TU intern - Oktober 2000 - Rechtsextremismus

Die ostdeutschen Länder sind tabu

Sicher und freundlich in Westberlin

Rechtsradikalismus in Deutschland - die Politiker überboten sich während der Sommermonate mit mahnenden Worten. Das Thema rechte Gewalt sei das Thema Nummer eins, war immer wieder zu hören. Anlass für die Redaktion von TU intern, auf dem Campus einmal unsere ausländischen Studierenden danach zu fragen, wie sie die Diskussion zum Thema Rechtsradikalismus wahrnehmen und ob sie schon einmal persönlich mit rechter Gewalt konfrontiert waren.

Kim Jin-u,
Technische Informatik,
3. Semester
Ich finde es erschreckend, dass man aufgrund seiner Nationalität in bestimmten Gegenden Angst haben muss. Ich würde alleine nicht in die ostdeutschen Bundesländer fahren, einfach aus Selbstschutz. Berlin empfinde ich als sehr ausländerfreundlich. Sobald man aber aus Berlin rauskommt, ist die Atmosphäre schon anders. Das ist keine gute Publicity für Deutschland, ein Land, das überall in der Welt als offenes Land gilt. Dass das Thema Rechtsradikalismus jetzt endlich in der breiteren Öffentlichkeit diskutiert wird, finde ich eine gute Sache.
Bin Wang,
Ingenieurwissenschaften,
9. Semester
Ich fühle mich trotz der Ereignisse im Sommer sehr wohl in Deutschland, vor allem in Berlin. Nach Abschluss meines Studiums werde ich mir aber schon überlegen, ob ich länger hier bleiben will. Einen Job in Dresden beispielsweise würde ich sicherlich ablehnen, weil mir die Atmosphäre dort nicht behagt. Ich selber bin noch nicht angepöbelt worden. Ich glaube auch, dass ausländische Studierende insgesamt wenig betroffen sind. Gleichwohl weiß ich von Kommilitonen, die in Ost-Berlin wohnen, dass sie sich abends manchmal doch etwas unwohl fühlen.

▬▬▬▬▬▬▬▬▬▬

# Arbeitsaufträge
a) Nenne alle Städte und Stadtteile, die der Artikel über rechte Gewalt namentlich erwähnt.
b) Schreibe aus dem Artikel über rechte Gewalt die Passage von „Rechtsradikalismus in Deutschland“ bis einschließlich „Gewalt konfrontiert waren.“ ab.
Stütze dich ausschließlich auf den Artikel.

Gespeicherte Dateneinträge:
▬▬▬▬▬▬▬▬▬▬

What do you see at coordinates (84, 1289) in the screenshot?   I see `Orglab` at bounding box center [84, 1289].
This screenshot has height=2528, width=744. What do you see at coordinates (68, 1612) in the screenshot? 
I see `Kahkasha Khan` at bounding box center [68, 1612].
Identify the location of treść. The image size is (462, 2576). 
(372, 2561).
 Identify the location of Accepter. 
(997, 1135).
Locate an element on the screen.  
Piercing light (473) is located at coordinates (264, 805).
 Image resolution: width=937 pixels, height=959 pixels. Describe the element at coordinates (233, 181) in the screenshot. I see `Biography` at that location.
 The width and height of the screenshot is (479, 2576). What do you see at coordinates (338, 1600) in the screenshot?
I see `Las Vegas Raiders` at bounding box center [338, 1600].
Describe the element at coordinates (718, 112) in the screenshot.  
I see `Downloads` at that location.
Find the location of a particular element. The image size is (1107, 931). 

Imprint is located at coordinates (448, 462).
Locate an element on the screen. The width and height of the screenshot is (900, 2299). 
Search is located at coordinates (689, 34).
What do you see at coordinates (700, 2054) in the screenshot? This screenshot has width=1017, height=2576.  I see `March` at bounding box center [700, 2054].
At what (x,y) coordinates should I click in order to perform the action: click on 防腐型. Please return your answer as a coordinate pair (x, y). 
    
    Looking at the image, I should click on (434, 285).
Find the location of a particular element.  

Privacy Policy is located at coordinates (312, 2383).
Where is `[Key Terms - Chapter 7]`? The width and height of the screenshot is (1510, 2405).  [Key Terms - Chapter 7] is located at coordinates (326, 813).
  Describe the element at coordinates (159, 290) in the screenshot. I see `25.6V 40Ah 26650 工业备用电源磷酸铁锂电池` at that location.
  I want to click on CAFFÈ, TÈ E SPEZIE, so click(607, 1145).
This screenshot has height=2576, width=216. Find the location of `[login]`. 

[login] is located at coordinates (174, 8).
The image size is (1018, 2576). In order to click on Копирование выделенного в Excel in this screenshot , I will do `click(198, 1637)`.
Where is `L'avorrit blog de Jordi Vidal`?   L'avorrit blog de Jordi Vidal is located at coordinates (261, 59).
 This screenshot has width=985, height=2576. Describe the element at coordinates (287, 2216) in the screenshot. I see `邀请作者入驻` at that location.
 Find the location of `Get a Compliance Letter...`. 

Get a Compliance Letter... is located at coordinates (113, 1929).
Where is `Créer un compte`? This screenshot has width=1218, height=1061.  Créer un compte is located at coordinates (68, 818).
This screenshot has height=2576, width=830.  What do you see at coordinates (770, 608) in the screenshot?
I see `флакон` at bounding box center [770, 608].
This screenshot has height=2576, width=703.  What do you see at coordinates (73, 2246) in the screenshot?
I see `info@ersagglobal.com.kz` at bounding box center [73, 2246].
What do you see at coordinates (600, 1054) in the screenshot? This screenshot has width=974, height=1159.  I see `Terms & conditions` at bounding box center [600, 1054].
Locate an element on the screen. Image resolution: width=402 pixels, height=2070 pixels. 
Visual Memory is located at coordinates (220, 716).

▬▬▬▬▬▬▬▬▬▬

# Lösungen
a) Westberlin, Berlin, Dresden, Ost-Berlin

b)
Rechtsradikalismus in Deutschland - die Politiker überboten sich während der Sommermonate mit mahnenden Worten. Das Thema rechte Gewalt sei das Thema Nummer eins, war immer wieder zu hören. Anlass für die Redaktion von TU intern, auf dem Campus einmal unsere ausländischen Studierenden danach zu fragen, wie sie die Diskussion zum Thema Rechtsradikalismus wahrnehmen und ob sie schon einmal persönlich mit rechter Gewalt konfrontiert waren.